For a 48x48x48 LB grid, removing the pdfs and forces from the communicator improves runtime significantly:
- 25% faster on CPU with 8 cores
- 40% faster on GPU with 1 core or 8 cores
Similar observation with particle coupling enabled, using the defaults: 30x30x30 box with 125 particles per core.
I introduced a std::bitset
where individual bits are addressed using an enum value to keep track of which fields have outdated halos. Python setter functions automatically do a full LB ghost communication after changing fields, so that getter functions always access correct data. But in C++ unit tests, one has to manually call the LB ghost communication after any call to a setter function or the integration sweep.
Assertions were introduced to make sure getter functions never access outdated halo cells if the consider_ghosts
flag is set to true
. While the full testsuite passes with these assertions, more testing is needed, in particular to figure out if the LB observables need to manually call the LB ghost update before collecting data. I'll also run more thorough benchmarks.
Concerning observabels:
- if they only use info from the lattice sites (total momenutm, etc), probably not, as each MPI rank can read from its local LB cells and no info from ghost laers is needed
- velocity profile at arbitrary posiitons; probably not, should use same interpolated velociyt getter as particle coupling, which relies on already ghost-communicated pre-calculated velocity field
- density and momentum density profile at arbitrary positions: probably yes, due to the density which we calculate direclyt from PDFs, which we no longer ghost communicate.
Great that it worked out. Thsi probably means, we should put more effort into reducing communication volume. The next steps would be:
In the m_pdf_streaming_communicator replace the Packinfo which packs the entire field by a generated pack info which only packs the data actually used on the other side by the streaming kernel (lbmpy_walberla.packinfo.generate_lb_pack_info does this, I think)
Notes:
- according to doc string, passing the collisiom kernel to the function as well will add the other fields the collision kernel needs to the pack info. This is the last_applied_force in our case. It should then be possible to remove the separate PackInfo for the last_applied_force from the m_pdf_streaming_communicator as well.
- I think we need streaming pattern "pull", in spite of theis affecitng integrate_push_scheme. Not sure.
- If using teh generated pack info improves peroformance, the next step would be to have an AVX-vectorized version as well
Here are the benchmark results:
We are now outperforming the ESPResSo 4.2 LB implementation up to and including 16 cores on the CPU. There is no AVX implementation of the PackInfo, since pystencils generates the exact same code with and without AVX. It's also unclear to me, whether AVX would be beneficial here, since the data in the bufffer doesn't have the same alignment as in the pdfs.

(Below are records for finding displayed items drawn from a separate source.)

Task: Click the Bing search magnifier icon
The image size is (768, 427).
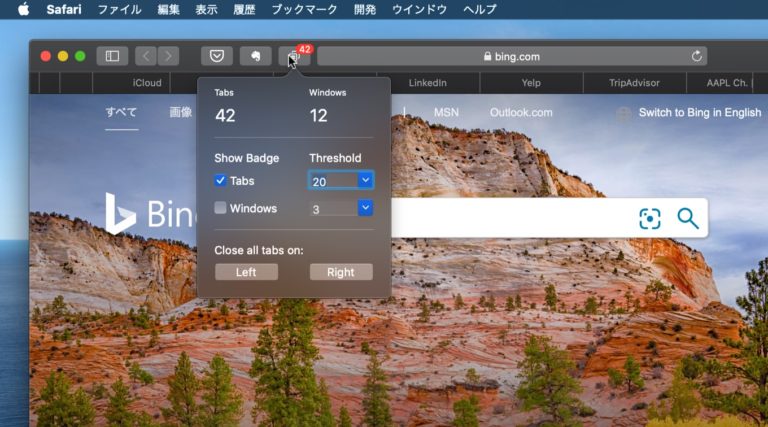Action: [x=687, y=218]
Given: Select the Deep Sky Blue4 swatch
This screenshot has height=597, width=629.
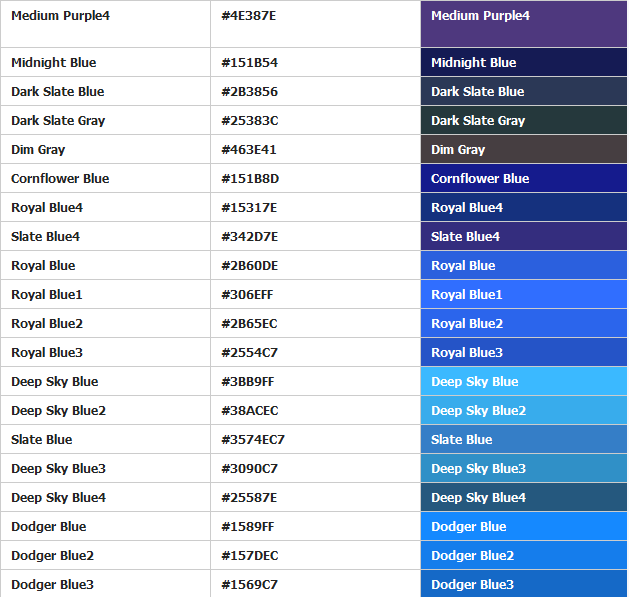Looking at the screenshot, I should click(523, 497).
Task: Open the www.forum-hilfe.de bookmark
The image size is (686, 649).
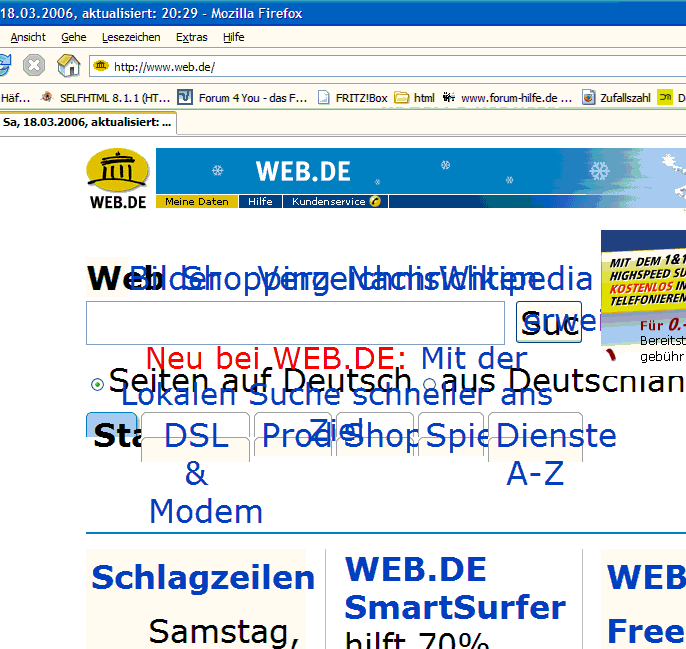Action: (x=508, y=98)
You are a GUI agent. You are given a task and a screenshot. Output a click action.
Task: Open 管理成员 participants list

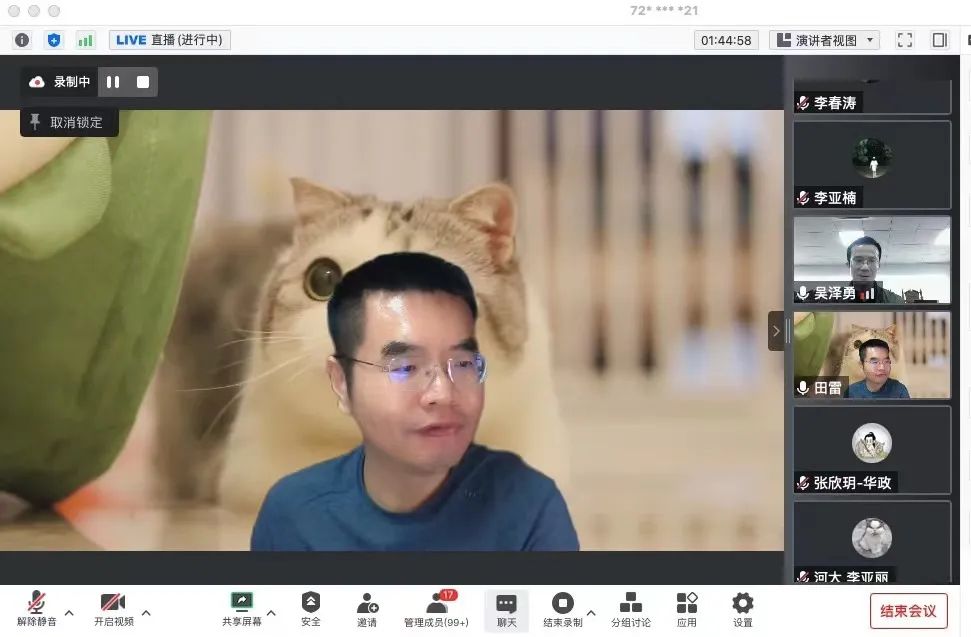click(x=436, y=608)
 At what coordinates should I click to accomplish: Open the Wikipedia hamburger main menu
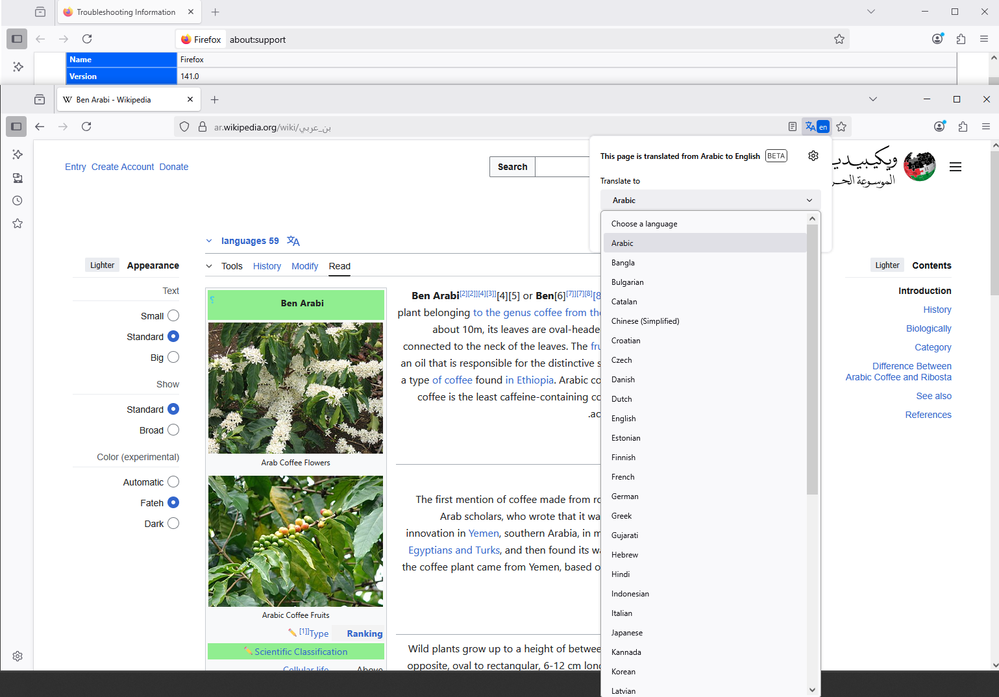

Maybe for vector fields it would make sense, but that buffer is one order of magnitude smaller that the pdfs buffer, and we would need to increase the buffer size by 33% to get the proper alignment, not mentioning the changes to the field itself.
The linked PR raised new questions about and MPI buffers data alignment and UBB interactions with the streaming step communication. I invested two days on solving these issues, but could only come up with temporary workarounds. It is unclear if it's worth pursuing this investigation further, as we already agreed on switching to the pull scheme in the near future.